My first stop en route was at the Peles castle, which was the former summer residence of Romanian King Carol I in the late 19th century. Unfortunately I had arrived on a day that it was not open to the public, so was left to enjoy the grandeur of the castle’s ornate sculptures and colorful murals from the outside instead.
Next stop was the town of Brasov which is nestled between the Carpathian Mountains in the Transylvania region. Brasov was once a Saxon walled city, and much of the medieval old town is still well preserved. The Lutheran Black Church and its Gothic spire towers over the orange brick roofs, colorful pastel buildings and cobble stoned alleyways. Brasov was my pit stop for lunch before heading to the main attraction at Bran castle.

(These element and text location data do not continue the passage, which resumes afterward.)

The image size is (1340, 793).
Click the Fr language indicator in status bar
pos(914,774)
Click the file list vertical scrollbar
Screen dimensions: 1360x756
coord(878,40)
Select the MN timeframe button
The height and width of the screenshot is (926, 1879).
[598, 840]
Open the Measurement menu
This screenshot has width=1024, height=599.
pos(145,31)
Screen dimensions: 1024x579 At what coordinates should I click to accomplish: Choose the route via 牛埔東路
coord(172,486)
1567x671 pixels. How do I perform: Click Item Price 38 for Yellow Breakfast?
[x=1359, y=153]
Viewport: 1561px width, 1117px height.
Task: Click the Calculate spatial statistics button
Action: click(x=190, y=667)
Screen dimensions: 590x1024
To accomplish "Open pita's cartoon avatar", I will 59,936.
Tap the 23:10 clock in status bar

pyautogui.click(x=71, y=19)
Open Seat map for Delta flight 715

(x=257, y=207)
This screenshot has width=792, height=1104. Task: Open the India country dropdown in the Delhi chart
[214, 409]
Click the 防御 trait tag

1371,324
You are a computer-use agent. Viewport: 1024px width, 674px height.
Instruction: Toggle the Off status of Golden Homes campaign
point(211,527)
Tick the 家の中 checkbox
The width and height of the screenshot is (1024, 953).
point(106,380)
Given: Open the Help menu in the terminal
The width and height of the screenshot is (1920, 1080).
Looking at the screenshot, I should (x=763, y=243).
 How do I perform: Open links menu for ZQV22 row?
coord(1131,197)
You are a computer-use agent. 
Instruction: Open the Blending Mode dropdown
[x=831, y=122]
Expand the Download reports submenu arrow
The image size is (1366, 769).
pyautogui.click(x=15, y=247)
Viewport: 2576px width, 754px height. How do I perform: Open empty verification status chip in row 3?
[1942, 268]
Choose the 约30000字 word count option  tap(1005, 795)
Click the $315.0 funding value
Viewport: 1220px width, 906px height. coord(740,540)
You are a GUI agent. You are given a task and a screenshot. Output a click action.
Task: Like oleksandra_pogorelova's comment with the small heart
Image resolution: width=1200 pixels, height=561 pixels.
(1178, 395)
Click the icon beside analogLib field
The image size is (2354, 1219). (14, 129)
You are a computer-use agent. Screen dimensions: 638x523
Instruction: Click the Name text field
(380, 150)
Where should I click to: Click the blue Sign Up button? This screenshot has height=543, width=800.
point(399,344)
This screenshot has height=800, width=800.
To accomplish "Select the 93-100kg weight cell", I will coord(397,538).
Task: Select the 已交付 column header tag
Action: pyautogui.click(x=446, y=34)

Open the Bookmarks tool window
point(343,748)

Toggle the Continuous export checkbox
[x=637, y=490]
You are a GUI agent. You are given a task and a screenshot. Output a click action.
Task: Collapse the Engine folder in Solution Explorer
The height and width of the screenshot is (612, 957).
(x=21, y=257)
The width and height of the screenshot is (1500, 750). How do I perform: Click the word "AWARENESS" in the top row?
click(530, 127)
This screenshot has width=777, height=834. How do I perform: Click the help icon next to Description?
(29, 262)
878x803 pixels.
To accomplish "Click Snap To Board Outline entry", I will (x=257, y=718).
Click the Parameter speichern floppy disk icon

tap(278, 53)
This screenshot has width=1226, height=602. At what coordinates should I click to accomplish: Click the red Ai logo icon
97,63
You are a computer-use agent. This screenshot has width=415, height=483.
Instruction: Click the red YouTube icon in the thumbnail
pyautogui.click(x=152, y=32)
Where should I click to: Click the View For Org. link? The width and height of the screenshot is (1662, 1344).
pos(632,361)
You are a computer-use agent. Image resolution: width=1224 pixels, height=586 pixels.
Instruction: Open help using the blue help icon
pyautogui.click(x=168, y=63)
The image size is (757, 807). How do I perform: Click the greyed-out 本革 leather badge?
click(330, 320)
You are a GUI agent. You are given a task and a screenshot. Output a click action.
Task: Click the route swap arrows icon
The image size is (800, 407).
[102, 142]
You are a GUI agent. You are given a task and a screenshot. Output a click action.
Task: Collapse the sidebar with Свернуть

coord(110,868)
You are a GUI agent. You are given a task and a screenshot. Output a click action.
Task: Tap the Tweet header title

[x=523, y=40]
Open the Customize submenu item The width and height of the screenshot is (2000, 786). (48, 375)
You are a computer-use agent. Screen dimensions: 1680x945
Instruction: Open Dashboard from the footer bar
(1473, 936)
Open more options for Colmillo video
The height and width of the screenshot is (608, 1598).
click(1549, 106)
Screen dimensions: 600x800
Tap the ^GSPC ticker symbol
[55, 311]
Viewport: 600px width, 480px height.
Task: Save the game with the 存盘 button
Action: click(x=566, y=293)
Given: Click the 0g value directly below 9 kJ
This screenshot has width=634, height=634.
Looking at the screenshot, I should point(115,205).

The real Dracula – myth busting the origins of the vampire legend
Before the name Dracula became synonymous with the blood sucking immortal from Bram Stoker’s novel in 1897, it was infamous for a different Romanian bloodthirsty tyrant – Prince Vlad Dracula. The original Dracula was a 15th century ruler of the principality of Wallachia, which is now part of Romania. The surname Dracula means ‘son of the dragon’ in Romanian, but Vlad was better known as Peles or ‘the Impaler’. He inherited this moniker from his blood thirst for mass impalings of his enemies – which included Romanian noblemen and vanquished soldiers from wars with the Hungarian saxons of Transylvania as well as the Ottoman Turks.
Novelist Bram Stoker is said to have modeled his protagonist Count Dracula after Vlad the Impaler after reading about his bloodlust and gory exploits. Over Vlad Dracula’s lifetime he is believed to have tortured and killed over 80 thousand people, with many of his victims barbarously publicly impaled on large wooden stakes. When Ottoman Sultan Mehmed II and his troops marched on the Wallachian capital of Tragoviste in 1462, they were met at the outskirts of the city with the macabre sight of almost 24 thousand impaled Turks that Vlad had captured and killed over the course of the war. Even the battle hardened Turks were said to have been unimaginably distressed by that stomach turning sight. Vlad Dracula may have lost the battle with the Ottomans, but he certainly knew a thing or two about psychological warfare and how to land a lasting blow.
Bran Castle was originally built in the late 14th century by the city of Brasov as a military fortress, and has been owned by the Romanian Royal family since 1920. Although the connection of Bran Castle to its infamous patron is tenuous at best (there is no concrete proof that Dracula aver set foot here), that has not stopped the local tourist engine from driving the vampire legend into overdrive. Viewing the setting of Bran castle up high on its rocky precipice in the midst of the Carpathian mountains, and walking through its narrow and eerily dark stairways and torture chamber – it was easy to see why this medieval castle has served to propagate the vampire myth of Dracula in Transylvania further.